Lorsque l’Autriche le prenait sur ce ton avec les prisonniers du Temple et la couronne de France, quels ménagemens en pouvait attendre l’équivoque personnage qui ne lui offrait son épée que parce qu’il se trouvait hors d’état de s’en servir contre elle ? Dumouriez en était réduit à protester : on lui fit sentir que ses protestations étaient importunes ; qu’il n’avait pas à rappeler les engagemens d’autrui, n’ayant pu tenir les siens ; qu’il n’avait point surtout à se mêler des affaires de la coalition.

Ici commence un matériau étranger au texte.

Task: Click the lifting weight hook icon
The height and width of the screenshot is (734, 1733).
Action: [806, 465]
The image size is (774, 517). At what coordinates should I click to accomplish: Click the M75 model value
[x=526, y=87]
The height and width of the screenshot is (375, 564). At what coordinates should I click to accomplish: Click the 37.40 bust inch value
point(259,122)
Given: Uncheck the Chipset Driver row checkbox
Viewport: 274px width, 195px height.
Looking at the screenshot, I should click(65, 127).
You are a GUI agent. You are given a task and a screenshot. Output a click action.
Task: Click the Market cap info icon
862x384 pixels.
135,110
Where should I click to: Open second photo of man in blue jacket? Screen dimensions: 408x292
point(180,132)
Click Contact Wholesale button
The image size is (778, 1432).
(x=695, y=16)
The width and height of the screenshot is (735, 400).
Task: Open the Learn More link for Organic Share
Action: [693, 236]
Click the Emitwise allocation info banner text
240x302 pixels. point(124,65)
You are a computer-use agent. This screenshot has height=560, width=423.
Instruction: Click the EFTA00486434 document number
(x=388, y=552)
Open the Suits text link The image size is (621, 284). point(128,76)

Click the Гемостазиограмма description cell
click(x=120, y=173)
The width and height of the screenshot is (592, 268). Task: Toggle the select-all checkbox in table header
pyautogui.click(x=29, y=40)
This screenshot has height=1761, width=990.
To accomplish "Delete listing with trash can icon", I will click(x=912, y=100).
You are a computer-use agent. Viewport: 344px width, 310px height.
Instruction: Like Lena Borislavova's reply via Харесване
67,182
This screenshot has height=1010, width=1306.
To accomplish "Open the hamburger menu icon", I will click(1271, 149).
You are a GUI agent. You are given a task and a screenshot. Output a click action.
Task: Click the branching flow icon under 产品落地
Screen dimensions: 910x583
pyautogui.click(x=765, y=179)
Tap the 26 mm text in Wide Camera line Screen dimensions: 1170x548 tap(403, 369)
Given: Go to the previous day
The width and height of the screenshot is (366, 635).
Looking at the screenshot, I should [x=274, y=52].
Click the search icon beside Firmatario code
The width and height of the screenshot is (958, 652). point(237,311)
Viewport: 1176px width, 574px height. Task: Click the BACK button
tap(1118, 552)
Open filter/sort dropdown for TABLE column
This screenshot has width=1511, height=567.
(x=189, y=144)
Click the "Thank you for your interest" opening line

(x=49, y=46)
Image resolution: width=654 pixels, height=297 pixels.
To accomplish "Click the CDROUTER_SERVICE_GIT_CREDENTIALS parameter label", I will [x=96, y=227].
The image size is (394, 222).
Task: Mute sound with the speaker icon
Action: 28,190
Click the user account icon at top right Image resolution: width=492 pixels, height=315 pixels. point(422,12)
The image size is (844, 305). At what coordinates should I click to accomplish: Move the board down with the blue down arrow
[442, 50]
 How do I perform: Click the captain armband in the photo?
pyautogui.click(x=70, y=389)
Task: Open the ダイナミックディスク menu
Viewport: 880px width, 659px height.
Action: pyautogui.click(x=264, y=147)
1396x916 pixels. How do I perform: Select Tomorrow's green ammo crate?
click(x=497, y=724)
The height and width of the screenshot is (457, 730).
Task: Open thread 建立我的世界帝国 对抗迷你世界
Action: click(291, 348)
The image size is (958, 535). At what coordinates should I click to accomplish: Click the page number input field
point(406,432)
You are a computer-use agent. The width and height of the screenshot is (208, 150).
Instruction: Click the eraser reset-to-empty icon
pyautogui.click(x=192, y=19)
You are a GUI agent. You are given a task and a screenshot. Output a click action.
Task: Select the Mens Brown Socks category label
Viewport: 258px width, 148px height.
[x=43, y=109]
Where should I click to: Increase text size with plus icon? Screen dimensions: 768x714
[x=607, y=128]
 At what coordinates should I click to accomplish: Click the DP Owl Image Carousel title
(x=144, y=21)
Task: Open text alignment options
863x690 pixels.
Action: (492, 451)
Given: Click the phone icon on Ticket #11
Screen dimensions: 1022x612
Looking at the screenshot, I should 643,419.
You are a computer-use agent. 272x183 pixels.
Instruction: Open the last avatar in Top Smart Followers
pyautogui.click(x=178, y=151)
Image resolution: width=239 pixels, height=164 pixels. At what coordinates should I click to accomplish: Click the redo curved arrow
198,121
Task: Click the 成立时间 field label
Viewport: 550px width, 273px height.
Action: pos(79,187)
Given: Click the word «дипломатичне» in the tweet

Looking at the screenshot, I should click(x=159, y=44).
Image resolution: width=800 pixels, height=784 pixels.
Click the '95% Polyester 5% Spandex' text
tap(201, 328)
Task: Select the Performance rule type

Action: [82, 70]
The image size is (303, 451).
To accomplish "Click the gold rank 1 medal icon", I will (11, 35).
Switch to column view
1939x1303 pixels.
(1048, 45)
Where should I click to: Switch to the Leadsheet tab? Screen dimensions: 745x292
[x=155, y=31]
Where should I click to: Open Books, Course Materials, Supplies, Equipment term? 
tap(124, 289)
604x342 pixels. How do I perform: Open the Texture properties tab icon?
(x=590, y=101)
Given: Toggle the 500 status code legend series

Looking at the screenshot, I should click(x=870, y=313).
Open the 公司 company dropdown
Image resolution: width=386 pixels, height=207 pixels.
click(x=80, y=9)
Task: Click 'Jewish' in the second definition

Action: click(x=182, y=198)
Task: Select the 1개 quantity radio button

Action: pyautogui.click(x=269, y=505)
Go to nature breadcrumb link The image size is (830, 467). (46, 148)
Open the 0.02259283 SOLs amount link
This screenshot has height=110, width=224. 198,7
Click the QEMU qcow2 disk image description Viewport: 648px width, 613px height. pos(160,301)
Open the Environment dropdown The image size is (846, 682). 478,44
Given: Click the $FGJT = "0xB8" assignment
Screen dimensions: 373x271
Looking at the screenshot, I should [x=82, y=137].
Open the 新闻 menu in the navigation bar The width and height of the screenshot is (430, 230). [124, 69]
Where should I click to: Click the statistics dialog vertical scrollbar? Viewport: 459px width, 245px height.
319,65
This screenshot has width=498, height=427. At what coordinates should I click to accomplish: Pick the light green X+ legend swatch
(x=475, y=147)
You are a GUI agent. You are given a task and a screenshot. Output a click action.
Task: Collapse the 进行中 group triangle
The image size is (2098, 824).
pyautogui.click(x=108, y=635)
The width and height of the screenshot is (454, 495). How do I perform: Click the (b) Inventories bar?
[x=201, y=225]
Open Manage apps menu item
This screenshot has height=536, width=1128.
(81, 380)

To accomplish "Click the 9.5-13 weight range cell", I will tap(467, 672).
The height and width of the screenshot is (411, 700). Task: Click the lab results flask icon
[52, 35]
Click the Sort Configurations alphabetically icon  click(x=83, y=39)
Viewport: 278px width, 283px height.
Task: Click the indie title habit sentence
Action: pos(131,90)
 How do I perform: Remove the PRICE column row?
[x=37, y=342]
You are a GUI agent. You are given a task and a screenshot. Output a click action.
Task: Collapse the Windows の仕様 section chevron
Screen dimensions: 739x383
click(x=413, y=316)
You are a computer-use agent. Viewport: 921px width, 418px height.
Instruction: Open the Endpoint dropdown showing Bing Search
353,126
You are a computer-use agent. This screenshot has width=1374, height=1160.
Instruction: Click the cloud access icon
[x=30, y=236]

Les Autrichiens cherchaient à se débarrasser de lui, les émigrés français l’insultaient en pleine rué. Il quitta Bruxelles et se mit en route pour la Suisse à travers le Wurtemberg : le grand-duc l’invita à quitter ses états. L’électeur de Cologne, qui était un archiduc d’Autriche, refusa de le recevoir dans les siens. Enfin, le gouvernement de Vienne ordonna de l’expulser s’il revenait en Belgique. Il y revint cependant ; Mercy était d’avis de le ménager ;

  1. Voir la lettre de Thugut à Colloredo, 1er et 6 avril 1793. Correspondance de Thugut, publiée par M. de Vivenot.